As I typed the title my attention swept over my body, like a CT scanner, giving it a quick once-over. It’s not good. We’ll start at the bottom.
I sit with my feet crossed over at the ankle, tucked underneath my chair. This is not a helpful position. Your feet, I understand, should be flat on the floor. Grounded. Supporting all that lies above. My only contact with the earth is the big toe of my left foot, pointed, ballerina-style. Ready to fight or fly. The dog is lying in front of said big toe. Everyone knows you can’t disturb a sleeping puppy. So the little voice telling me it would be beneficial to shift about occasionally is muted.
This does not help my knees. These joints are very comfortable locked in position. No pain. No sense that they are there at all, in fact. Until some basic human need demands that I stand up. I untie my feet and find a space between paws to press down and therefore lever up. But my knees have a very special glue, only for special people. The glue bonds tight in the time it takes to realise you’ve been sitting without moving for too long. I unstick myself, slowly.
|Source: Washington Post|
As I regain the vertical I allow a glance in the mirror above the fireplace. My right shoulder is jauntily two inches above my left. A fine look. Rakish. I pull my shoulder blade down my back. Unfortunately my shoulder appears to be attached to my neck, surely bad design . . . The guy ropes keeping my head in place tauten – it’s unattractive. I resume the rakish look.
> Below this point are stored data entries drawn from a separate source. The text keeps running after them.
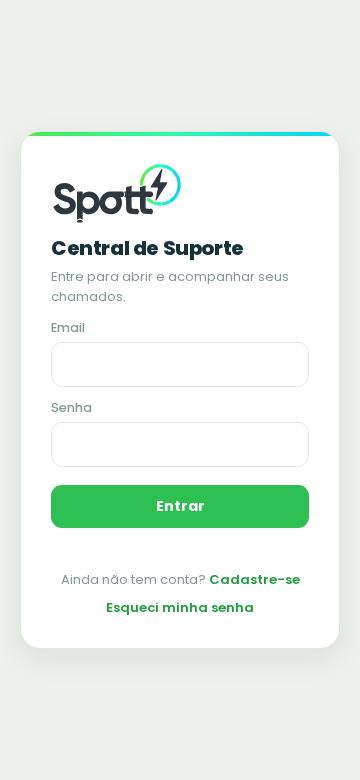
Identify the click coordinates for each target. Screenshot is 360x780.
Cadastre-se (254, 579)
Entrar (180, 506)
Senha (71, 407)
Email (68, 327)
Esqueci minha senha (180, 607)
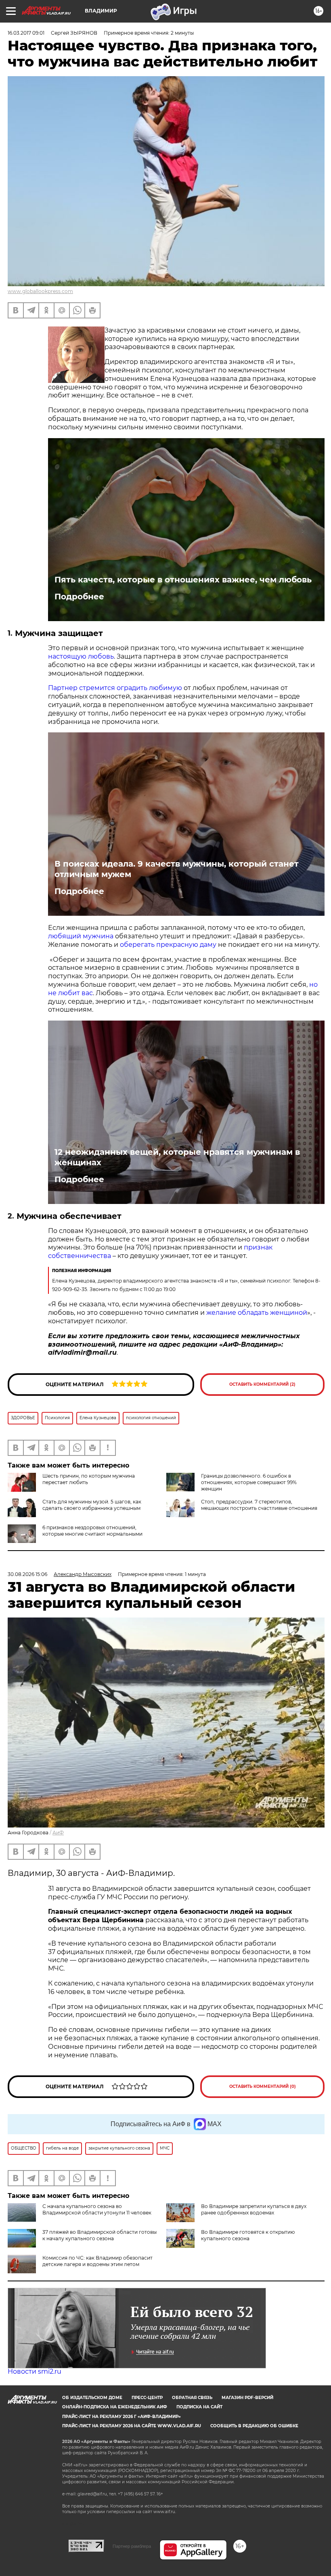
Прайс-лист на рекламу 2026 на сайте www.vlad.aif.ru (131, 2425)
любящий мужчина (81, 936)
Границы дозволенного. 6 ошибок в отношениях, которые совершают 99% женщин (249, 1482)
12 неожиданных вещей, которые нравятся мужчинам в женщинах (177, 1157)
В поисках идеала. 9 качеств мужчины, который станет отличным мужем (176, 869)
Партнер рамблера (132, 2546)
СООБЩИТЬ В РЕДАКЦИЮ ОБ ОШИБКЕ (254, 2425)
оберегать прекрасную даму (168, 944)
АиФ (58, 1833)
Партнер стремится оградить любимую (115, 688)
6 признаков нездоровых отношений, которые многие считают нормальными (92, 1530)
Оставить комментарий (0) (262, 2086)
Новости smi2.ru (34, 2371)
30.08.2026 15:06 (27, 1574)
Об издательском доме (92, 2397)
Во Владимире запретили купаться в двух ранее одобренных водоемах (253, 2209)
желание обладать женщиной (256, 1312)
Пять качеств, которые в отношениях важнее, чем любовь (183, 579)
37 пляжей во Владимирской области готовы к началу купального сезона (99, 2235)
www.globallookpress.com (40, 291)
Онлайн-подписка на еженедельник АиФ (114, 2407)
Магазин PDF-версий (247, 2397)
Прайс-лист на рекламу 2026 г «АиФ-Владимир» (121, 2416)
Shall I try a shoulder roll?
That was a mistake. My chest does not want to be made to stretch, it wants to hunch. It is happy hunching. It is already wondering when we are going back to the study to assume the frozen zig-zag that is its favourite position.
I make tea, ignoring the twinge in my elbow when I lift the kettle. Must have been all the tennis I played in my youth . . .
Human need answered, I am in situ again. Slumping nicely. I notice that my chin is jutting forwards, shortening the back of my neck. I tip my chin down to allow swan-like length, but can’t see the screen. I consider lowering the screen, or raising my chair. But won’t my desk be wrong then . . . Definitely a job for another day.
As I begin to type, all sense of my body is forgotten.